++++ EXCERPT PROVIDED ++++

Letters To The Editor

By Thomas N. Herzog and David W. Dickson

The following is written in response to the "An Actuary in the World of Six Sigma? article that ran in the February/March issue of The Actuary.

Dear Editor:

I enjoyed reading David Dickson's article "An Actuary in the World of Six Sigma" that appeared in the February/March issue of The Actuary. I agree with Mr. Dickson that actuaries can learn a lot from those espousing the "six sigma" approach as well as from reading Dr. Deming's book Out of the Crisis.

However, I do have a few minor quibbles with this article. First, on page 20 of his article, Mr. Dickson lists "Hypothesis Testing" as one of the "fields of thought included in six sigma." Certainly, Dr. Deming would have taken issue with that. He and I had a lengthy conversation on just this subject at an ASQC meeting in New Jersey in 1980. So, it comes as no surprise to me that on page 272 of Out of the Crisis Dr. Deming writes:

"Incidentally, Chi Square and other tests of significance, taught in some statistical courses, have no application here or anywhere."

++++ DATASET CONTENT ++++

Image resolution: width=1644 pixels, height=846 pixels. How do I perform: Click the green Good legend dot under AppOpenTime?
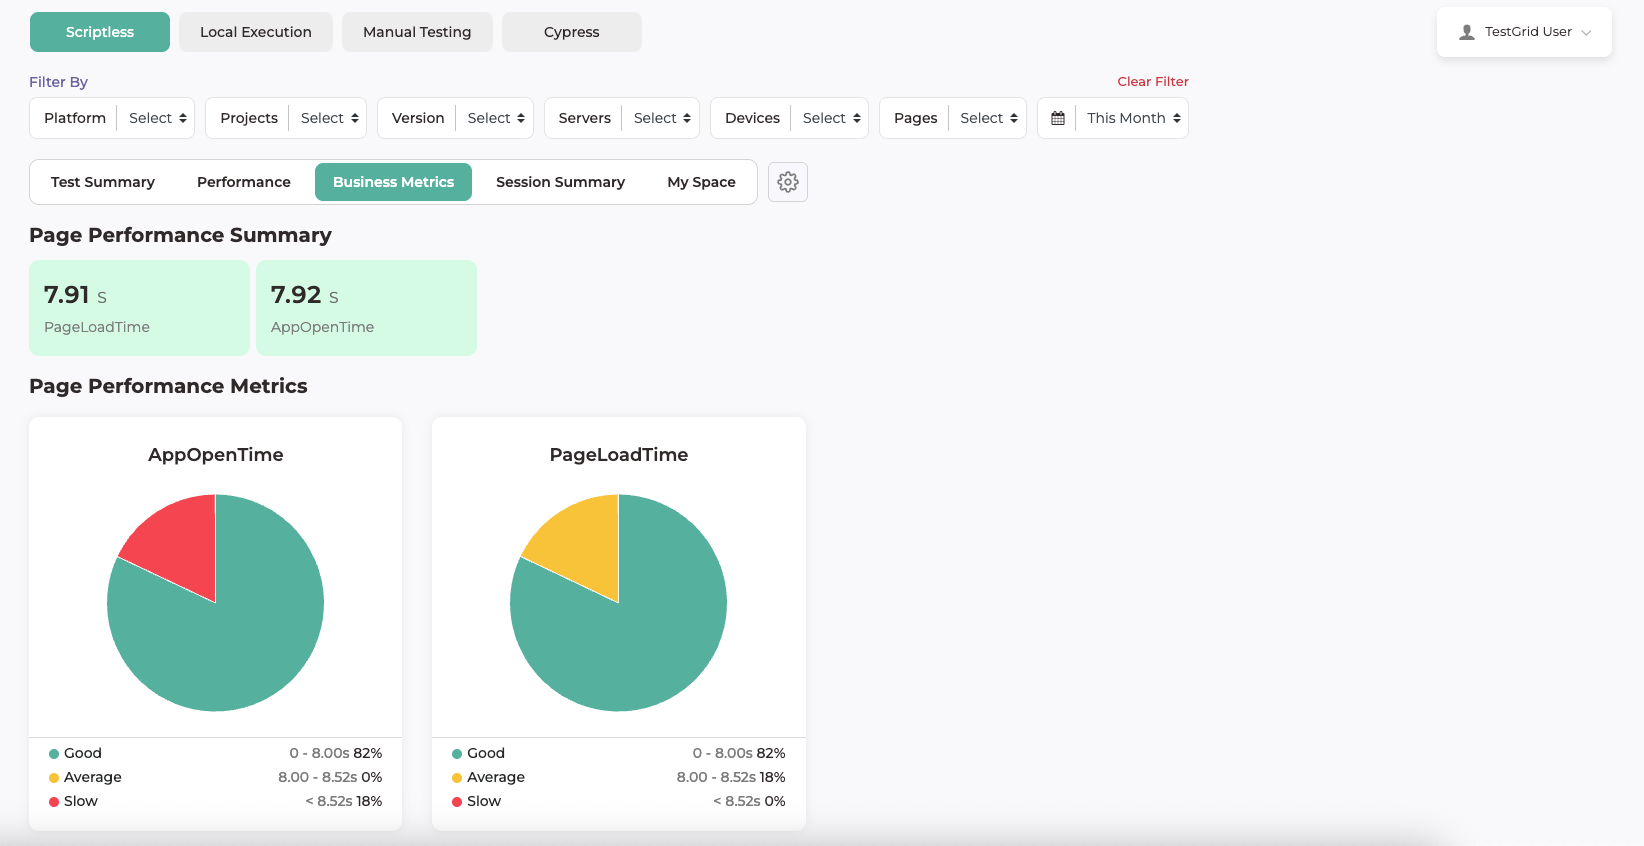click(54, 754)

++++

• [YOUR INSTRUCTIONS] Supply the passage that follows in the letter to the editor about the Six Sigma article, picking up after its final sentence. The material is not required for this exercise.

• [TASK RESPONSE]
Second, Mr. Dickson writes on page 22 of his article that:

"The key output of a DFSS [Design For Six Sigma] solution is the ability to predict performance within some confidence limits."

Then on page 23, Mr. Dickson goes on to advocate the use of "confidence intervals for reserve estimations." Again, this directly contradicts Dr. Deming's views as stated in Out of the Crisis. Specifically, on page 132 of Out of the Crisis Dr. Deming writes:

"But a confidence interval has no operational meaning for prediction, hence provides no degree of belief for planning."

So, what is the actuary to do if he or she wants to predict performance? The answer is to construct a predictive distribution using the constructs of the Bayesian paradigm of statistics. One reference for this type of approach is the third edition of my textbook Introduction to Credibility Theory published by ACTEX.

Sincerely yours,

Thomas N. Herzog, Ph.D., A.S.A.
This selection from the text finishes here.